Kindle Amazon announced their new electronic book reader Kindle recently, and although it's flawed, it's interesting. It costs $399, weighs about 300 grams, has a nice E-Ink screen, runs for up to 30 hours on a charge, holds up to 200 books and has free EVDO wireless connectivity. It's also ugly, with its icky white casing, weird navigation wing flaps and clunky panel of calculator buttons. It almost certainly started out as a pretty device, but was systematically mangled by thousands of hours of interface testing and modification. You'd think the designers would choose any other color than white, unless its some kind of misguided retro homage to the original iPod. Anyway, books are $9.99 from the Kindle Store, which can be accessed directly from the unit itself through EVDO, and you can subscribe to magazines like the New York Times or WSJ for around $12 a month. There's also an odd $2 a month subscription option for online blogs like The Onion or BoingBoing, although I doubt I'd pay a monthly fee for content I can get for free. Naturally the content is DRMed up the wazoo to stop digital naughtiness, which makes me wonder if everyone at Amazon was asleep when Steve Jobs posted his Thoughts on Music essay and Apple started selling DRM-free tracks on iTunes. You just know thousands of Danish teenagers with infinite free time are going to spend their holidays cracking the Kindle DRM system, so I hope Amazon is ready.

It's easy to see Amazon's intention with the Kindle, and it's not to cure cancer, revolutionize reading or transform the world. It's to make money, and not just through the brutal initial $399 price tag. It's pretty amazing that the Kindle EVDO is free, but pretty much the only thing you can do with it is spend money with Amazon. While the reader can view TXT files, it can't view DOC, RTF or PDF files, severely cutting down the free content that the Kindle can view. Cha-ching. Does the Kindle do something insanely cool like provide an RSS reader running over EVDO? No, but you can subscribe to these selected blogs for two bucks a month. Cha-ching. Want to convert a document and pop it on your Kindle? That's 10c per document. Cha-ching. None of these items are expensive, but there's the lurking potential to look up after a year of Kindling and realize that you've spent a thousand dollars on content and you can't afford Christmas presents for anyone. Amazon would probably send you a Christmas card, though.

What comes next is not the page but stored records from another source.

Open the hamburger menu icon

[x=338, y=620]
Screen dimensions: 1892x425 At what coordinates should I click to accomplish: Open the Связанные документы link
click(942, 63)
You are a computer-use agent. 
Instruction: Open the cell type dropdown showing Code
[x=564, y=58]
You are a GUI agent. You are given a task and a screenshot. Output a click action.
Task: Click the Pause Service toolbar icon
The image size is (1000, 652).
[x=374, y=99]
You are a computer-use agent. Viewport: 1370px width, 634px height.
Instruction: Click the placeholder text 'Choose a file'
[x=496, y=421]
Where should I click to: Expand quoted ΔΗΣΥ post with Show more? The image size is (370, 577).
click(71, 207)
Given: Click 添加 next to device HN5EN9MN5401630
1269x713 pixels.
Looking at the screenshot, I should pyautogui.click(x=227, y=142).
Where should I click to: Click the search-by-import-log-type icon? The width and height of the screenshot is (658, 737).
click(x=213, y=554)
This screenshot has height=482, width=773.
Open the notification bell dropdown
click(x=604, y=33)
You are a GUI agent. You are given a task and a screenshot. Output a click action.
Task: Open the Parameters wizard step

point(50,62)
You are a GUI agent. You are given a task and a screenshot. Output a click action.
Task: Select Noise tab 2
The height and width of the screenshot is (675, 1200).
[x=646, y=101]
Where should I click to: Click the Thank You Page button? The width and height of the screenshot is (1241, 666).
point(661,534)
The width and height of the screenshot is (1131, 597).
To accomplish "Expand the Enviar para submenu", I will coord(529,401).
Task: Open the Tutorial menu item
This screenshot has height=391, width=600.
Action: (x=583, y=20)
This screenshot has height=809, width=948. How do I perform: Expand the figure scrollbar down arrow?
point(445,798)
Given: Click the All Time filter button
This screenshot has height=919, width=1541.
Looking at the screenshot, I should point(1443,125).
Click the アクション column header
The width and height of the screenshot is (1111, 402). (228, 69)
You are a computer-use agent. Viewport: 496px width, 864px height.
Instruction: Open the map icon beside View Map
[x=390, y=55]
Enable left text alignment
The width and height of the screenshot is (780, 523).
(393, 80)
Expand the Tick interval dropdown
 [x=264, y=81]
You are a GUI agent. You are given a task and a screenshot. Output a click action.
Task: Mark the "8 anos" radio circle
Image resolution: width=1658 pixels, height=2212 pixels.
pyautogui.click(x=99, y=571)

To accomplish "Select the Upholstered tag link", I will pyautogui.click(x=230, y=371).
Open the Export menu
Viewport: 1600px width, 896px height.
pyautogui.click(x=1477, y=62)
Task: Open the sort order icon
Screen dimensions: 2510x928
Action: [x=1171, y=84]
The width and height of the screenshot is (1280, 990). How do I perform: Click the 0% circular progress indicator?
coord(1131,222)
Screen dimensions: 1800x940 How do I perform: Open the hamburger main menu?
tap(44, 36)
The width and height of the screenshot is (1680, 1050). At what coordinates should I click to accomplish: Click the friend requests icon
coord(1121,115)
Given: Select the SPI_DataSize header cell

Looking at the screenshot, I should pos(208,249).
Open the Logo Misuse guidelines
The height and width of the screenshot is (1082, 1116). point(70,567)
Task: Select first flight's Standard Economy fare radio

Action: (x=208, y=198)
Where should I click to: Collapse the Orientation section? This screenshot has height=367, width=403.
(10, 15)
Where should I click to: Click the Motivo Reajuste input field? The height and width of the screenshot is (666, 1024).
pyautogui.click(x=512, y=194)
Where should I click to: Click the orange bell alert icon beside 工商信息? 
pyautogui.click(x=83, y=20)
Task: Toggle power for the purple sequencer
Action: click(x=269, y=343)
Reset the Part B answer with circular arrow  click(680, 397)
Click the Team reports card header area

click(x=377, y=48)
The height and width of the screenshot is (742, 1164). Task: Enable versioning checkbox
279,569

Despite loving paper books, I get the feeling that a really good electronic book reader is off in the future somewhere, waiting. The Kindle feels like a step in the right direction, albeit one restrained by the chains of capitalism. Charles Stross wrote a good essay a while back called Why the commercial ebook market is broken with cool stuff like numbers on just how many people read a dead tree book in its lifetime, and exactly why book pirates really post stuff into alt.binaries.e-books.flood (it isn't for the money). I disagree with his conclusion about not seeing cheap ebook readers anytime soon though, as I think the technology is improving to the point where some wild-eyed boffin might put together an open, stripped-down ebook reader with a nice screen in his garage for a summer project and sell it for $100. Then the game will be, as they say, on like donkey kong. As for the Kindle, there's a quick review on BoingBoing Gadgets and a more indepth article on Newsweek, but I think I'll be saving my money.